§ PROBLEM TO SOLVE
A verbatim copy of all the data is required; the pictures should not appear in it.

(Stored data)
▬▬▬▬▬▬▬▬▬▬
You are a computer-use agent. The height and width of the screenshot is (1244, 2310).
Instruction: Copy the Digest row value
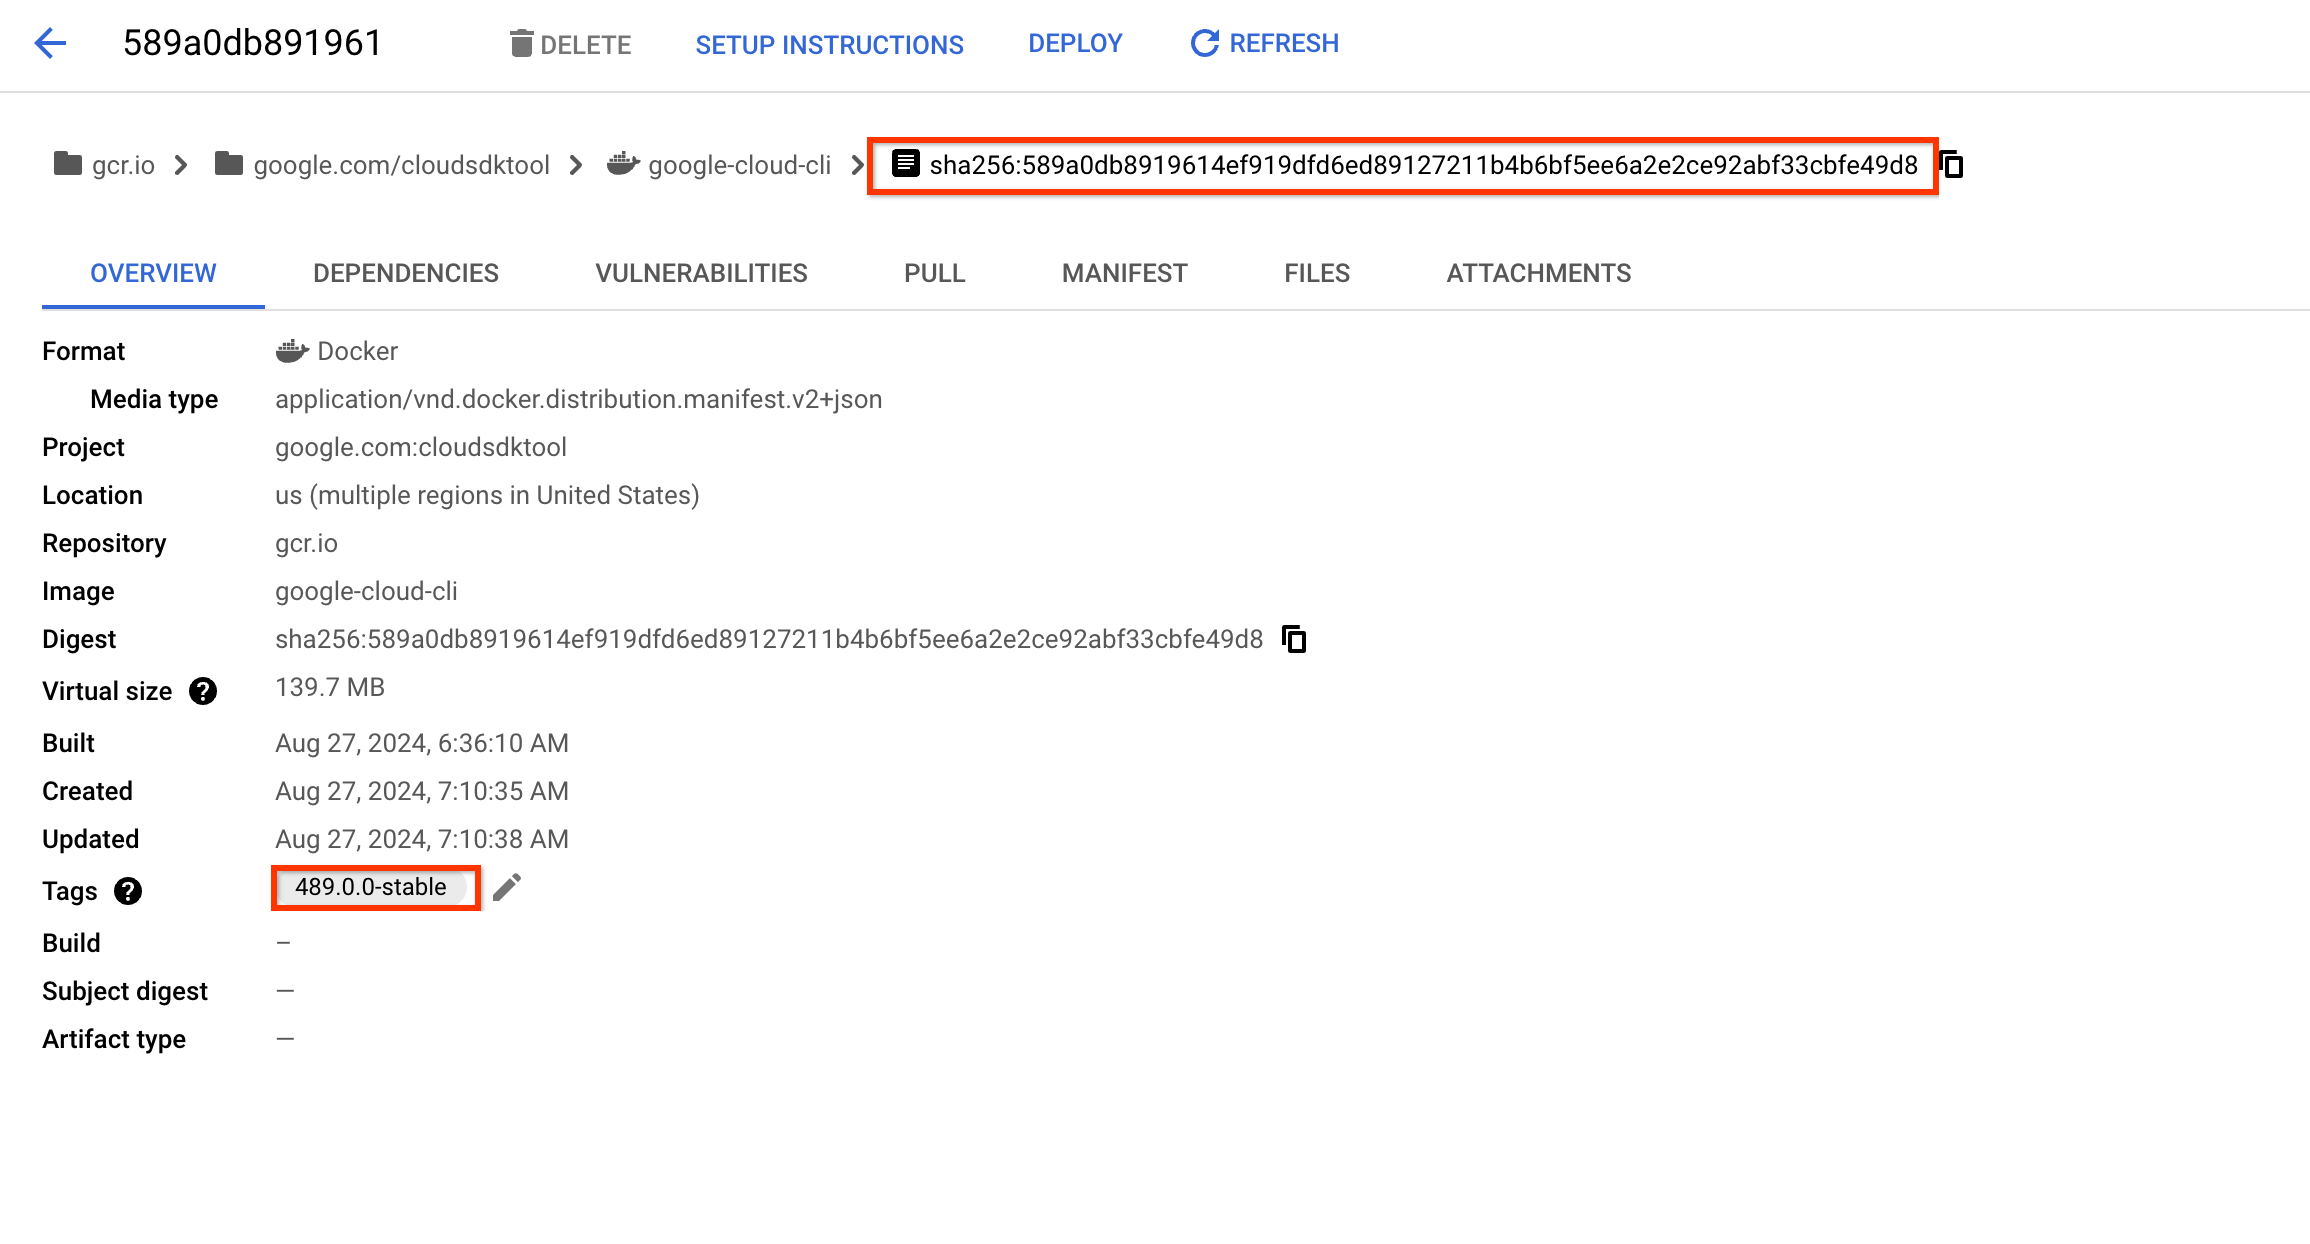click(x=1294, y=639)
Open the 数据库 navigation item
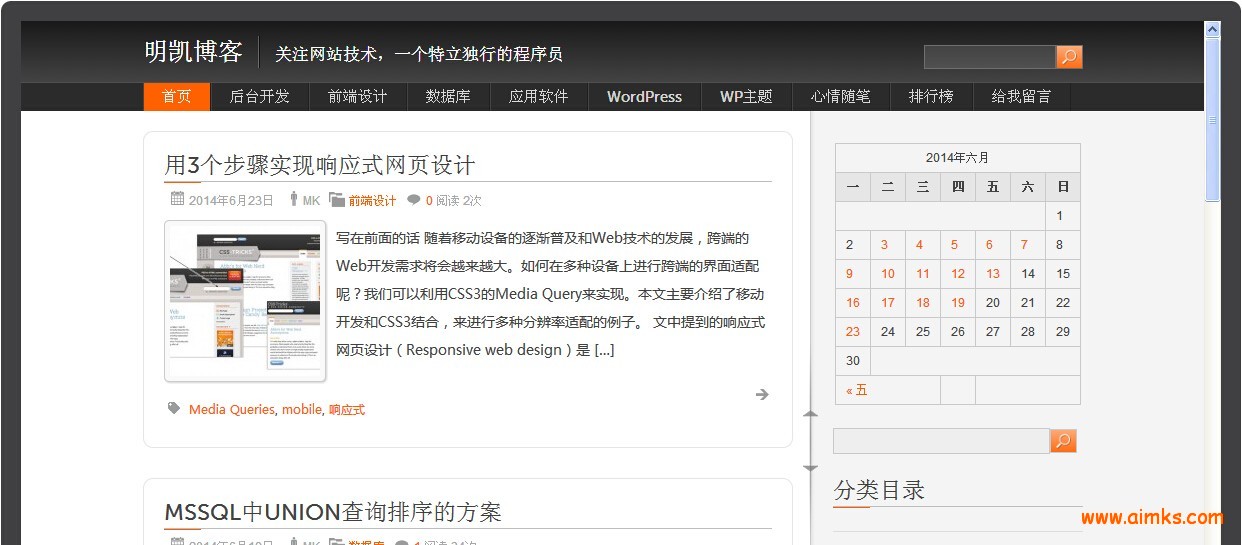 [x=448, y=97]
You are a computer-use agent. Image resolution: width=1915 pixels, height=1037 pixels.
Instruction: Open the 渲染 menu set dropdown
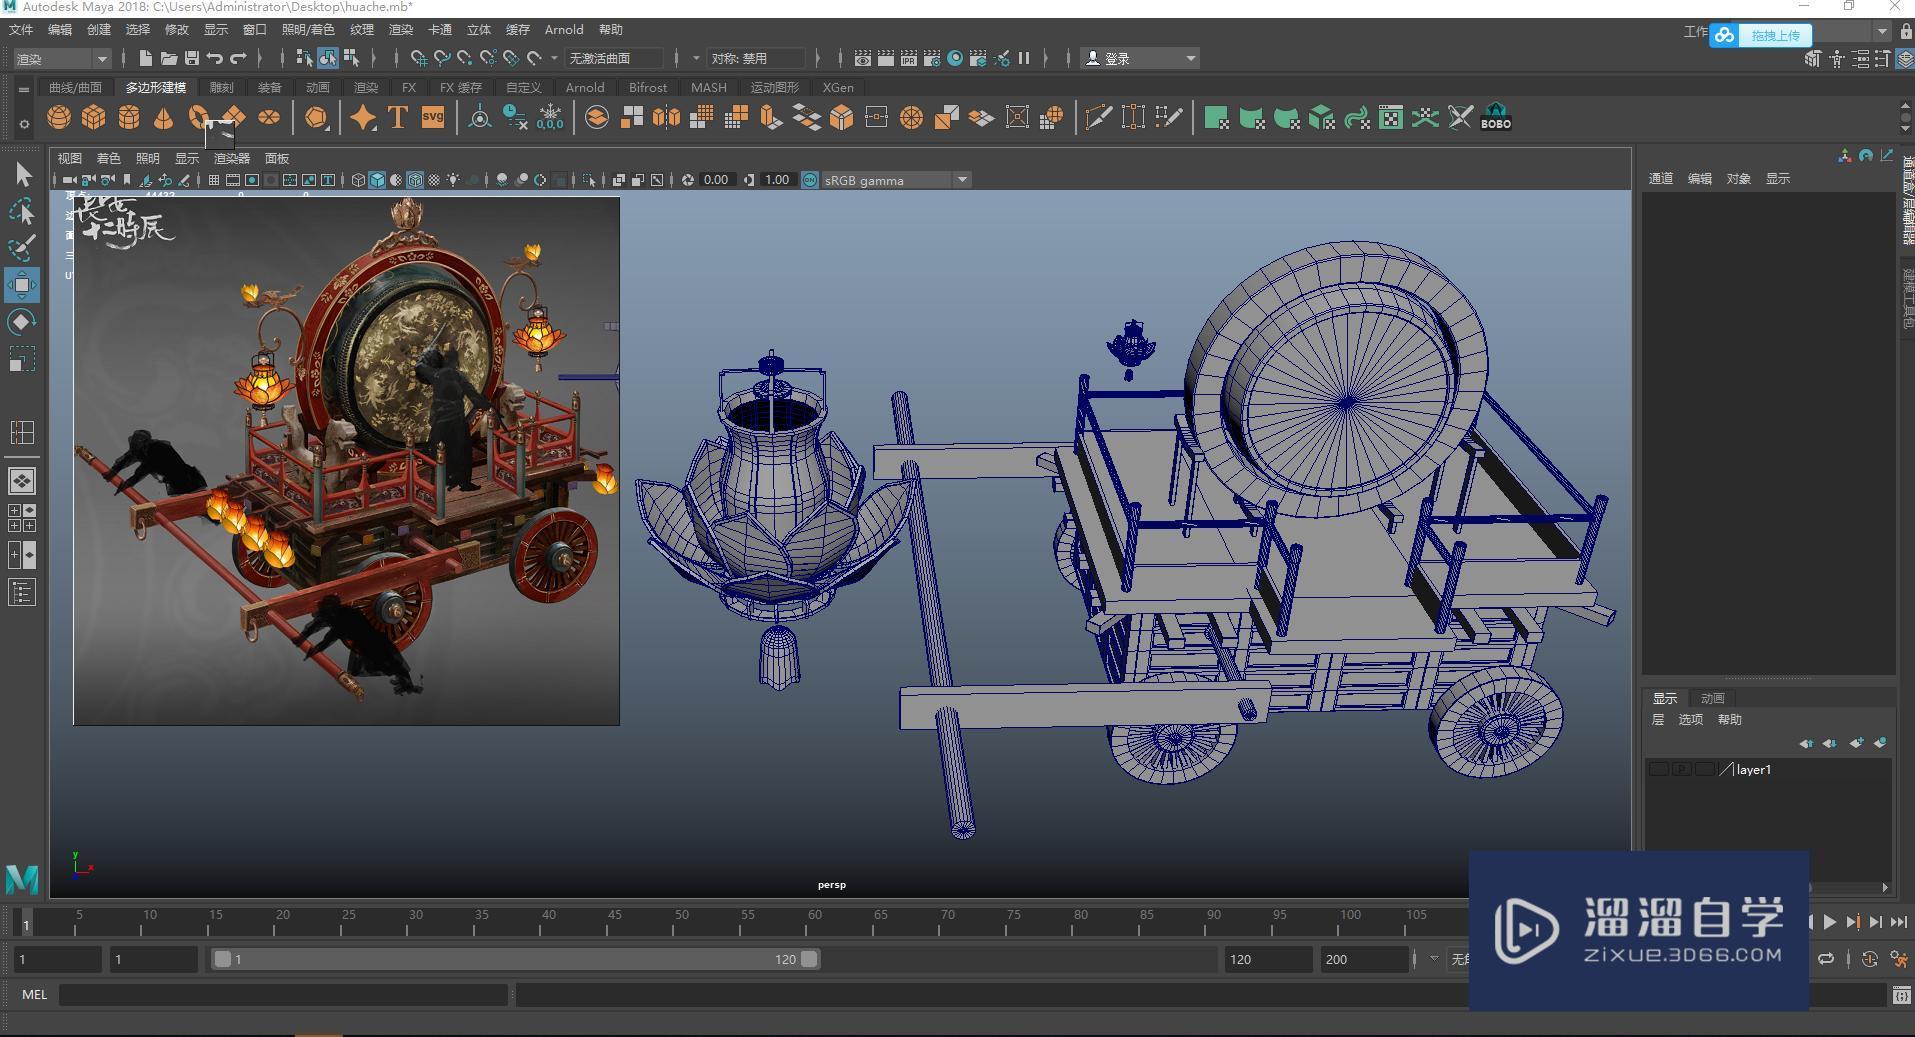tap(62, 58)
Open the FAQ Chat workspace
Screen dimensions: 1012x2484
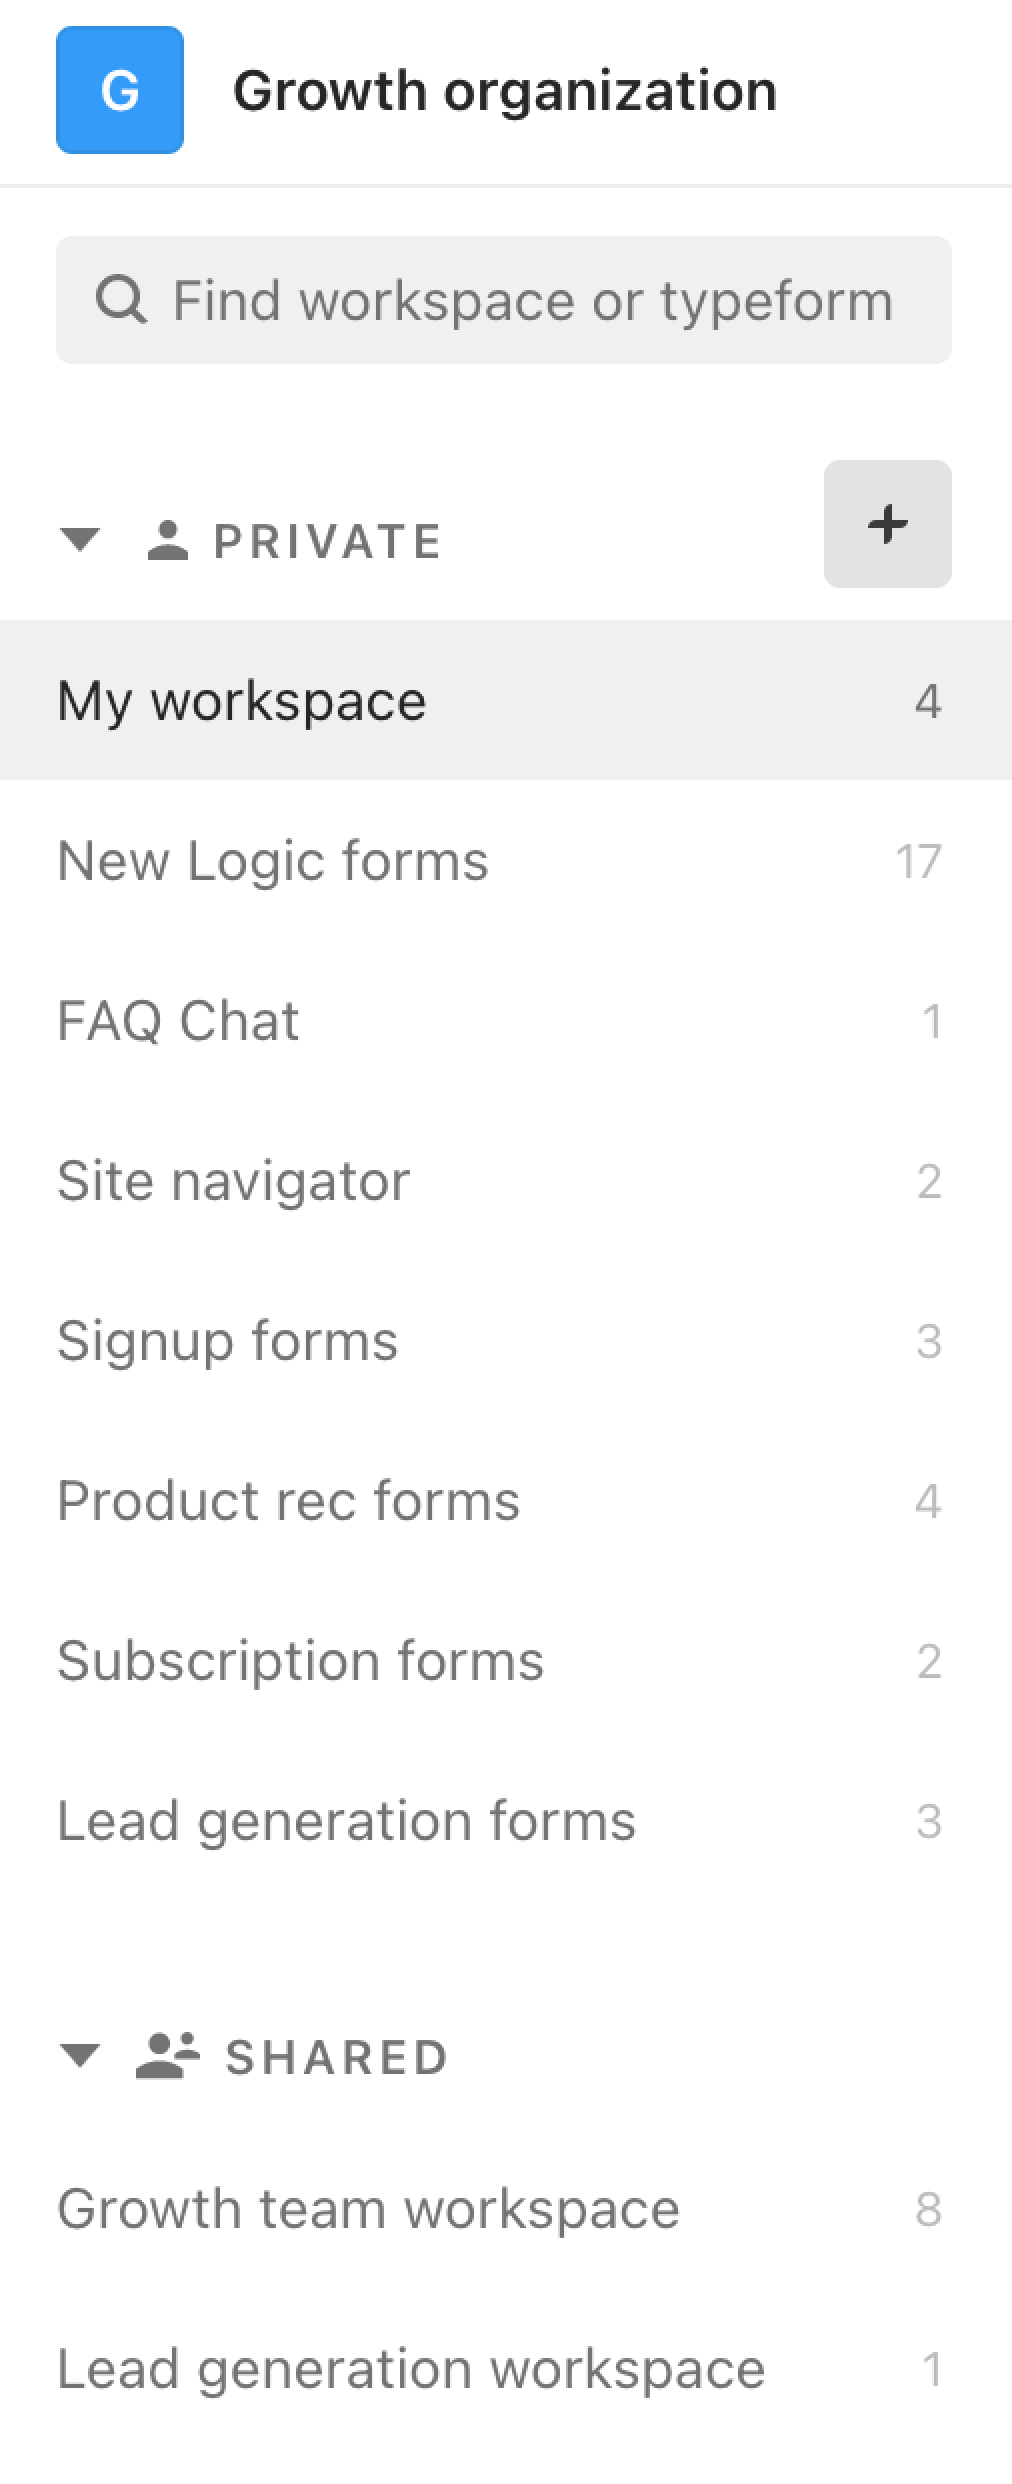pos(506,1020)
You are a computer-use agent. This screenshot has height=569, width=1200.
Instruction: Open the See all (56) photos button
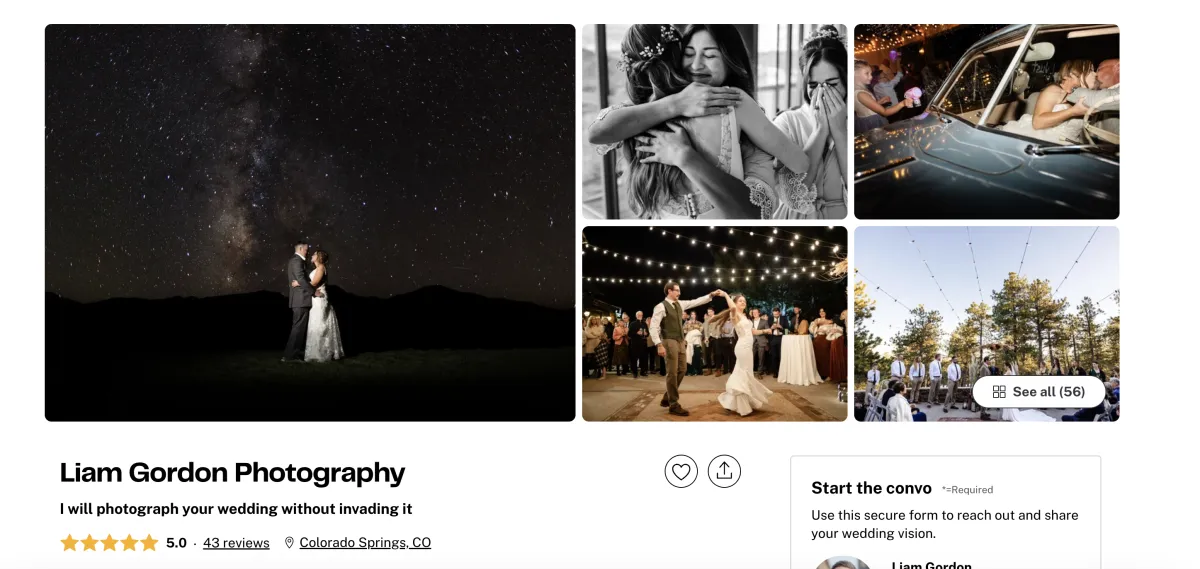tap(1039, 392)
▬▬▬▬▬▬▬▬▬▬
§ RESULT FOR THIS TASK
You are a computer-use agent. The height and width of the screenshot is (1244, 2310).
Instruction: Copy the Digest row value
click(x=1294, y=639)
Open the 数据库 navigation item
 [x=448, y=97]
You are a computer-use agent. Image resolution: width=1915 pixels, height=1037 pixels.
Instruction: Open the 渲染 menu set dropdown
tap(62, 58)
Open the FAQ Chat workspace
Screen dimensions: 1012x2484
pos(506,1020)
You are a computer-use agent. This screenshot has height=569, width=1200.
Instruction: Open the See all (56) photos button
tap(1039, 392)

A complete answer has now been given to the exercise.